- **TEXT PROVIDED**
[Start of Attachment]

How did this dairy farmer lower his SCC by 300,000 cells/ml in just 3 weeks?
Dairy farming in Inniskeen, Co. Monaghan, Gavin Courtney milks a herd of 60 predominately British Friesian cows under a spring and autumn-calving system.
In autumn, approximately 20% of the herd calves down, with the remaining cows calving in the springtime.
Gavin operates a grass-based system and aims to have all calved cows out to grass as early as possible in spring. This depends on weather conditions and the level of grass available on the farm.
While the dairy operation is the main enterprise on the holding, Gavin also introduces a Limousin bull to clean up during the breeding season and finishes a number of heifers and bullocks on the farm.
Heifers are finished at 22-26 months, while the bullocks are slaughtered aged 26-27 months. Currently, Gavin is milking approximately 24 cows with a further five cows to be dried off in the near future.
The bulk of the spring calving will take place in February and March and the Monaghan-based farmer aims to have all cows calved by mid-to-late March.
For the majority of the time, Gavin is the only labour unit on the farm, but he also has help from his uncle, Martin, at the busy times of the year.
Tackling a rising cell count
Recently, Gavin was faced with tackling an increasing somatic cell count (SCC) which was spiraling out of control. However, after learning about Saber SCC, Gavin achieved instant results.
“My cell count was gone up over 350,000 and it was costing me money. I was looking one day on Facebook and I just happened to come across the Saber units.
“It was starting to become a big problem; I had a lot of mastitis in the springtime and I couldn’t get to the bottom of it. I had high cows that I thought weren’t high at all and ones that never had mastitis that had a high cell count,” he added.

[End of Attachment]

[Stored data entries]
[Start of Attachment]

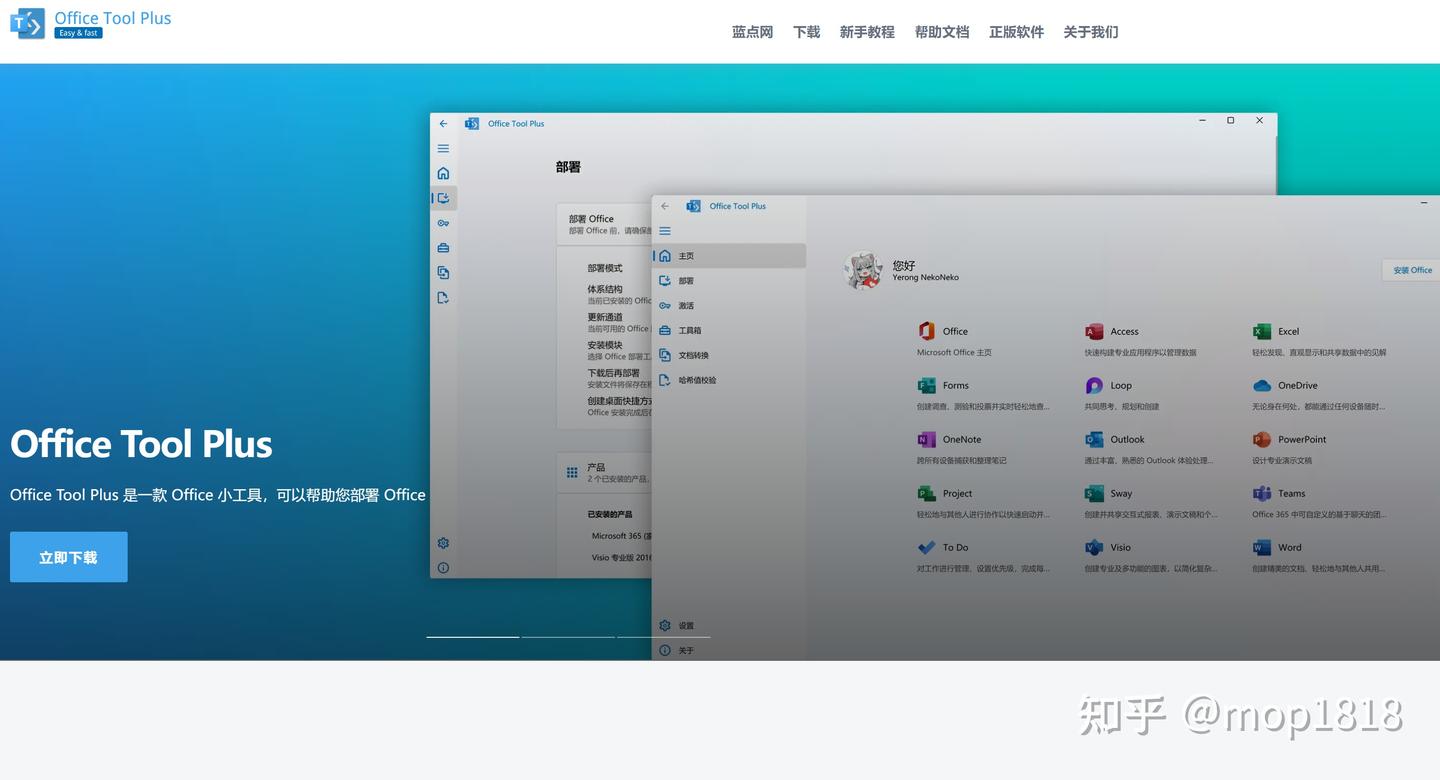The width and height of the screenshot is (1440, 780).
Task: Open the 新手教程 navigation menu item
Action: [x=866, y=32]
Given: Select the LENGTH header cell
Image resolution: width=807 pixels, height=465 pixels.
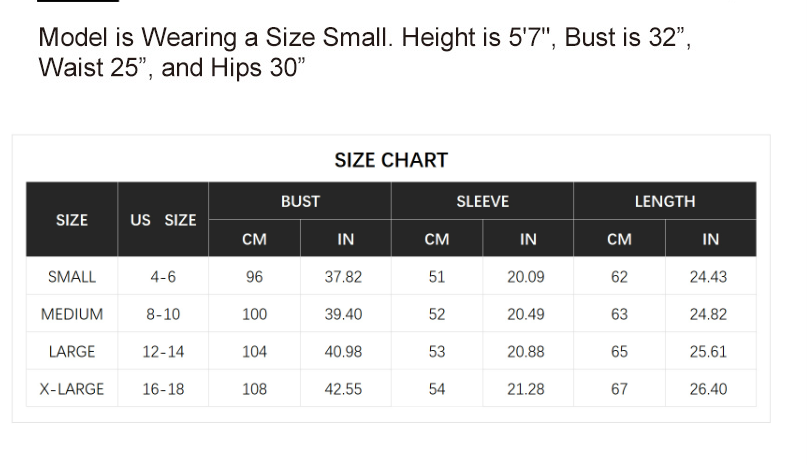Looking at the screenshot, I should pyautogui.click(x=664, y=201).
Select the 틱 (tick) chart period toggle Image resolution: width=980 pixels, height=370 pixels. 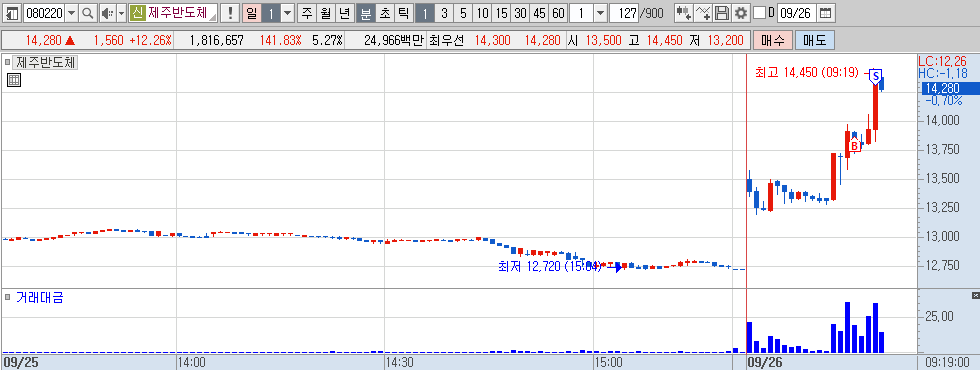click(x=404, y=12)
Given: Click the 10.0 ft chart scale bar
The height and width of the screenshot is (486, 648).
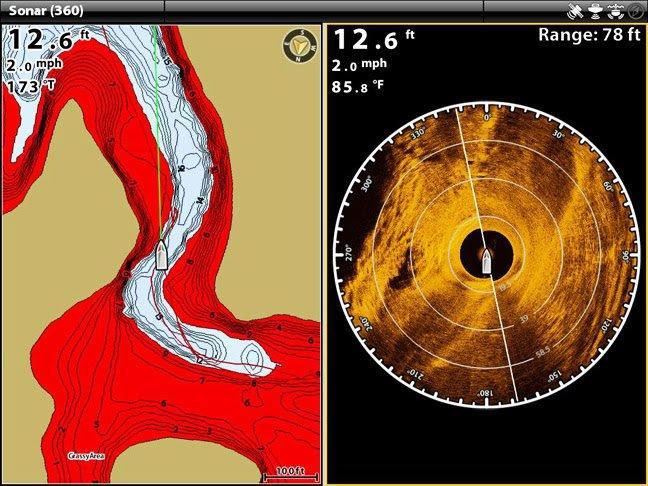Looking at the screenshot, I should [290, 470].
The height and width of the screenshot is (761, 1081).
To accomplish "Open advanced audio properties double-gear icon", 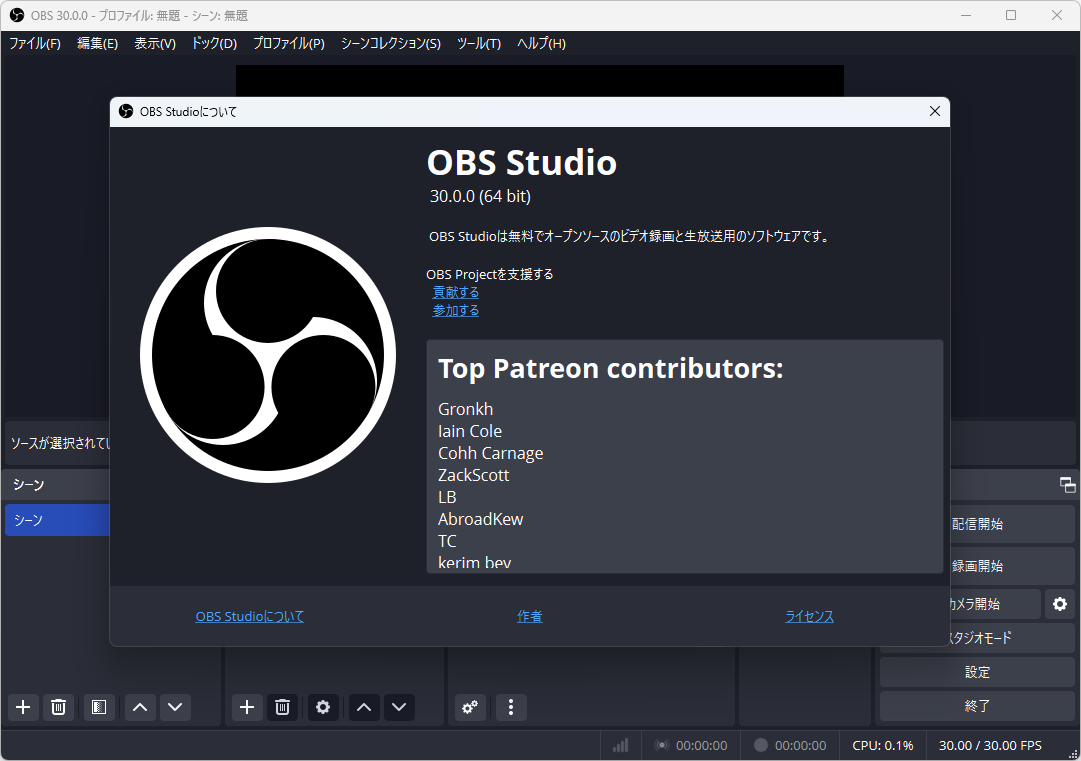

[End of Attachment]

In the dairy farm text, what decides how early in spring Gavin can get his calved cows out to grass? Answer in one to three sentences.

Gavin aims to have all calved cows out to grass as early as possible in spring. How early he manages it depends on the weather conditions and on the level of grass available on the farm.